The book is divided into four sections. The first is a six-page poem, "Kill the Day," a detailed rendering of the huge absence so present in Hall's daily activities during the month and even years following his wife's death. The poem is rich with expressions of loss and the daily effort to continue living, and, as time passes, the need to remember a fading presence. "When she died, at first the outline of absence defined / a presence that disappeared." "There was nothing to do, and nothing required doing." " . . . her pheromones diminished. / The negative space of her body dwindled as she receded . . . ."

The second section, "Deathwork," is a series of short poems about the final period before Kenyon died--during which Hall and Kenyon both knew that she was dying--the period after her death, Hall's recollections of earlier times together, the painful process of disposing of Kenyon's belongings ("Throwing the Things Away"), of letting her garden go untended, of "letting go" ("Her Garden," "The Wish"). There are many striking lines: "You think that their / dying is the worst / thing that could happen. / Then they stay dead." ("Distressed Haiku") "Now I no longer . . . call her 'you' / in a poem" ("Ardor"), and, indeed, Hall in this book refers to his dead wife as "she," and "Jane," in contrast to the direct address he used in Without.
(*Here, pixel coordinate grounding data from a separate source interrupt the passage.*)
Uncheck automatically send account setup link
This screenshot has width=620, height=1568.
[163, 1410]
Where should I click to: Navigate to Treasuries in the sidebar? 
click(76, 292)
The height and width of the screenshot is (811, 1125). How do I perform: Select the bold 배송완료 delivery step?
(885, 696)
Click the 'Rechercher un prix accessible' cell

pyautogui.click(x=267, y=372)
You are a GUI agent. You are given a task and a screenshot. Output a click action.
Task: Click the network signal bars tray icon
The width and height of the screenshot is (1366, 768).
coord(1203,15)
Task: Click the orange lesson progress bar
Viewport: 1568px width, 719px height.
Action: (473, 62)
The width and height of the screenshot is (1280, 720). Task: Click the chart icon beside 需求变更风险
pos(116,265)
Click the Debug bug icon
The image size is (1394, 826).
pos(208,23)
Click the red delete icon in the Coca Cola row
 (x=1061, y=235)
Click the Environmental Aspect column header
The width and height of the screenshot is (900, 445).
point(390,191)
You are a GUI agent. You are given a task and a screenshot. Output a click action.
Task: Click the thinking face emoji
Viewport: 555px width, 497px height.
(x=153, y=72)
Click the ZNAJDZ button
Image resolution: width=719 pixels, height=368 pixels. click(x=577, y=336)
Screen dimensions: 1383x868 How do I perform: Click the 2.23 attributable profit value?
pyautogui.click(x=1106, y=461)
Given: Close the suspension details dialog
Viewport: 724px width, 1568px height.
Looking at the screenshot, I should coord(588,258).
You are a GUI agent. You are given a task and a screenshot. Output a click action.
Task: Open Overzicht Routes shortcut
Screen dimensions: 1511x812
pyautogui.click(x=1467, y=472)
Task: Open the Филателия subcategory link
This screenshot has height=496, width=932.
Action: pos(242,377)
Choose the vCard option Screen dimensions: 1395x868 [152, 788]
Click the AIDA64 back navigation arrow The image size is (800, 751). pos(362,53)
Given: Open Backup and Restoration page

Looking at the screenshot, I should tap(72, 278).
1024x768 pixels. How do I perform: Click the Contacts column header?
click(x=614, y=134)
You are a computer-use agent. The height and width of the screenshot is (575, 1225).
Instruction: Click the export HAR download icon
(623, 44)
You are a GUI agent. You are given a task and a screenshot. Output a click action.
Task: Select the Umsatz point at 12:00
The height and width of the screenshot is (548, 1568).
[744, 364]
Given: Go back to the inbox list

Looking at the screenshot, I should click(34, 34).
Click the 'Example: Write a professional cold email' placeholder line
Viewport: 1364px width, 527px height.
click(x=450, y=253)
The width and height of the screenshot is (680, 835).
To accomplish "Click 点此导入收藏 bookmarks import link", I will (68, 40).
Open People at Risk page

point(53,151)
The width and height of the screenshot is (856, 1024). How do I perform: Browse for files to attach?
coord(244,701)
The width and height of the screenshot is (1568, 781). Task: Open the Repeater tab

Section 3, "Daylilies," is a long (13 page) chronicle of life in the family farm house, reflecting back to Hall's childhood and moving forward to his adult ownership of the house. This poem evokes the life cycles of nature, the march of generations, the repetition of birth and death, the farm house in New Hampshire as a microcosm of the universe, and seems to mark the beginning, in Hall, of some renewed joy in life. In the final section, "Ardor," Hall writes of re-awakened sexuality.


Taken as a whole, this collection chronicles the movement from profound loss, grief, and withdrawal, to re-entry into life. It can, therefore, be read in its entirety with this trajectory in mind. But there are many individual poems that are stunning and, in addition, would be useful for those who wish to learn something about what it is like to experience the loss of a beloved spouse in all its complexity. Particularly striking and relevant are the long poem, "Kill the Day" (p. 1), "The After Life" (p. 11), "Deathwork" (p. 29), "Ardor" (p. 39), "The Wish" (p. 52). Poems that describe Kenyon's last days--her re/actions, as well as those of others with whom she was in contact--are both moving and important for caregivers and for medical professionals to think about: "Barber" (p. 22), "Folding Chair" (p. 23), and "Her Intent" (p. 24).